* start *

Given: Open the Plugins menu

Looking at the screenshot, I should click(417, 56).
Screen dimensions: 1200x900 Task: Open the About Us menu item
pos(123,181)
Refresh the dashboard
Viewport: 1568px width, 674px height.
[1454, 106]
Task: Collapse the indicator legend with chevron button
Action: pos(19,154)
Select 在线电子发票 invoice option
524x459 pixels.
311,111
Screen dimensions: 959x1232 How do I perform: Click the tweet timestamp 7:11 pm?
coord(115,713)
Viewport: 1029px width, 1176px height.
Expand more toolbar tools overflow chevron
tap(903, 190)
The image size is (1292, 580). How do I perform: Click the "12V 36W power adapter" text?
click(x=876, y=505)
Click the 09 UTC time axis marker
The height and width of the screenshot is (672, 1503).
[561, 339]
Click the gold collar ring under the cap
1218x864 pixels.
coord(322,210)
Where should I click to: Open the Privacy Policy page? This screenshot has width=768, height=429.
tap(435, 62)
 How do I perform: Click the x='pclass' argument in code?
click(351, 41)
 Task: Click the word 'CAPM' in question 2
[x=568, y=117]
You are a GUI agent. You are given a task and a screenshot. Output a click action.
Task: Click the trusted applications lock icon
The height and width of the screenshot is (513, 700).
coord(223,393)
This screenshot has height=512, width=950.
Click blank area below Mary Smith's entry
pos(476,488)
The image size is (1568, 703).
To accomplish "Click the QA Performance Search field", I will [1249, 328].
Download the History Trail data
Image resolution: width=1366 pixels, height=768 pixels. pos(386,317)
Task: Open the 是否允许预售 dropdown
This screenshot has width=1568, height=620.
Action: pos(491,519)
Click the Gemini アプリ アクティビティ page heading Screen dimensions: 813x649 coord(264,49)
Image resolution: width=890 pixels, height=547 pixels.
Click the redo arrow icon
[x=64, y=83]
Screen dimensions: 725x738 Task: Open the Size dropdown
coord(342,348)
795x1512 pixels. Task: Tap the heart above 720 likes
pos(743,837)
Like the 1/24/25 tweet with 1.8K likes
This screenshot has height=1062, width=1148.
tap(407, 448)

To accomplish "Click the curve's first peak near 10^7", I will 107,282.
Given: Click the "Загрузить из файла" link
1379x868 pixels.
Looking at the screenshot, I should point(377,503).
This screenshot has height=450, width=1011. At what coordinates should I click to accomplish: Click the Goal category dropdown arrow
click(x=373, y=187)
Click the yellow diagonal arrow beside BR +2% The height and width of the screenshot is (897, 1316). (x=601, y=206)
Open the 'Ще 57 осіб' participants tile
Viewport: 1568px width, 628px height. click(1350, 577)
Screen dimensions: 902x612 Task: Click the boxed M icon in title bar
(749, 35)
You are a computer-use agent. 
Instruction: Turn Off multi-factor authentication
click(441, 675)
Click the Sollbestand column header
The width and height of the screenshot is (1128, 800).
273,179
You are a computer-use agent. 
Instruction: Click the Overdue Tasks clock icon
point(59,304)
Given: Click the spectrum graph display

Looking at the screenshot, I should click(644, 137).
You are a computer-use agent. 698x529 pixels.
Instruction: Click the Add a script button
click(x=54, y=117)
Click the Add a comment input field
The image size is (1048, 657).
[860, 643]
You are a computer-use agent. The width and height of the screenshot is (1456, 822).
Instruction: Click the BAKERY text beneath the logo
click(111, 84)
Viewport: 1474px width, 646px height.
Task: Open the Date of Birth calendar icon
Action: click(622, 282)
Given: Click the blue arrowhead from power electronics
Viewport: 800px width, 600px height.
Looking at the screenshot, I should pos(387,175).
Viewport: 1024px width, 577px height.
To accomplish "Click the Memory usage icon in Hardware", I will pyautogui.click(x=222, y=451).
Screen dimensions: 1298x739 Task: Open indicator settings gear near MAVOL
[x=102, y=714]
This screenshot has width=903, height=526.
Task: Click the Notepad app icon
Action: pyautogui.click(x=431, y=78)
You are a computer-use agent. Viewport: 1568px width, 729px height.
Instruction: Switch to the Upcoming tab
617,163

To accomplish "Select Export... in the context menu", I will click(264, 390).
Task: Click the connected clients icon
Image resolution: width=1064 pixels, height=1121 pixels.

* end *

→ OBJECTIVE
Rewrite all of the entries above, substituting "Display size" for every occurrence of "Screen dimensions" and leaving everything else as it is.

→ RESULT OF THE EXERCISE
Given: Open the Plugins menu

Looking at the screenshot, I should click(417, 56).
Display size: 1200x900 Task: Open the About Us menu item
pos(123,181)
Refresh the dashboard
Viewport: 1568px width, 674px height.
[1454, 106]
Task: Collapse the indicator legend with chevron button
Action: pos(19,154)
Select 在线电子发票 invoice option
524x459 pixels.
311,111
Display size: 959x1232 How do I perform: Click the tweet timestamp 7:11 pm?
coord(115,713)
Viewport: 1029px width, 1176px height.
Expand more toolbar tools overflow chevron
tap(903, 190)
The image size is (1292, 580). How do I perform: Click the "12V 36W power adapter" text?
click(x=876, y=505)
Click the 09 UTC time axis marker
The height and width of the screenshot is (672, 1503).
[561, 339]
Click the gold collar ring under the cap
1218x864 pixels.
coord(322,210)
Where should I click to: Open the Privacy Policy page? This screenshot has width=768, height=429.
tap(435, 62)
 How do I perform: Click the x='pclass' argument in code?
click(351, 41)
 Task: Click the word 'CAPM' in question 2
[x=568, y=117]
You are a GUI agent. You are given a task and a screenshot. Output a click action.
Task: Click the trusted applications lock icon
The height and width of the screenshot is (513, 700).
coord(223,393)
This screenshot has height=512, width=950.
Click blank area below Mary Smith's entry
pos(476,488)
The image size is (1568, 703).
To accomplish "Click the QA Performance Search field", I will [1249, 328].
Download the History Trail data
Image resolution: width=1366 pixels, height=768 pixels. pos(386,317)
Task: Open the 是否允许预售 dropdown
This screenshot has width=1568, height=620.
Action: pos(491,519)
Click the Gemini アプリ アクティビティ page heading Display size: 813x649 coord(264,49)
Image resolution: width=890 pixels, height=547 pixels.
Click the redo arrow icon
[x=64, y=83]
Display size: 725x738 Task: Open the Size dropdown
coord(342,348)
795x1512 pixels. Task: Tap the heart above 720 likes
pos(743,837)
Like the 1/24/25 tweet with 1.8K likes
This screenshot has height=1062, width=1148.
tap(407, 448)

To accomplish "Click the curve's first peak near 10^7", I will 107,282.
Given: Click the "Загрузить из файла" link
1379x868 pixels.
Looking at the screenshot, I should point(377,503).
This screenshot has height=450, width=1011. At what coordinates should I click to accomplish: Click the Goal category dropdown arrow
click(x=373, y=187)
Click the yellow diagonal arrow beside BR +2% The height and width of the screenshot is (897, 1316). (x=601, y=206)
Open the 'Ще 57 осіб' participants tile
Viewport: 1568px width, 628px height. click(1350, 577)
Display size: 902x612 Task: Click the boxed M icon in title bar
(749, 35)
You are a computer-use agent. 
Instruction: Turn Off multi-factor authentication
click(441, 675)
Click the Sollbestand column header
The width and height of the screenshot is (1128, 800).
273,179
You are a computer-use agent. 
Instruction: Click the Overdue Tasks clock icon
point(59,304)
Given: Click the spectrum graph display

Looking at the screenshot, I should click(644, 137).
You are a computer-use agent. 698x529 pixels.
Instruction: Click the Add a script button
click(x=54, y=117)
Click the Add a comment input field
The image size is (1048, 657).
[860, 643]
You are a computer-use agent. The width and height of the screenshot is (1456, 822).
Instruction: Click the BAKERY text beneath the logo
click(111, 84)
Viewport: 1474px width, 646px height.
Task: Open the Date of Birth calendar icon
Action: click(622, 282)
Given: Click the blue arrowhead from power electronics
Viewport: 800px width, 600px height.
Looking at the screenshot, I should pos(387,175).
Viewport: 1024px width, 577px height.
To accomplish "Click the Memory usage icon in Hardware", I will pyautogui.click(x=222, y=451).
Display size: 1298x739 Task: Open indicator settings gear near MAVOL
[x=102, y=714]
This screenshot has width=903, height=526.
Task: Click the Notepad app icon
Action: pyautogui.click(x=431, y=78)
You are a computer-use agent. Viewport: 1568px width, 729px height.
Instruction: Switch to the Upcoming tab
617,163

To accomplish "Select Export... in the context menu", I will click(264, 390).
Task: Click the connected clients icon
Image resolution: width=1064 pixels, height=1121 pixels.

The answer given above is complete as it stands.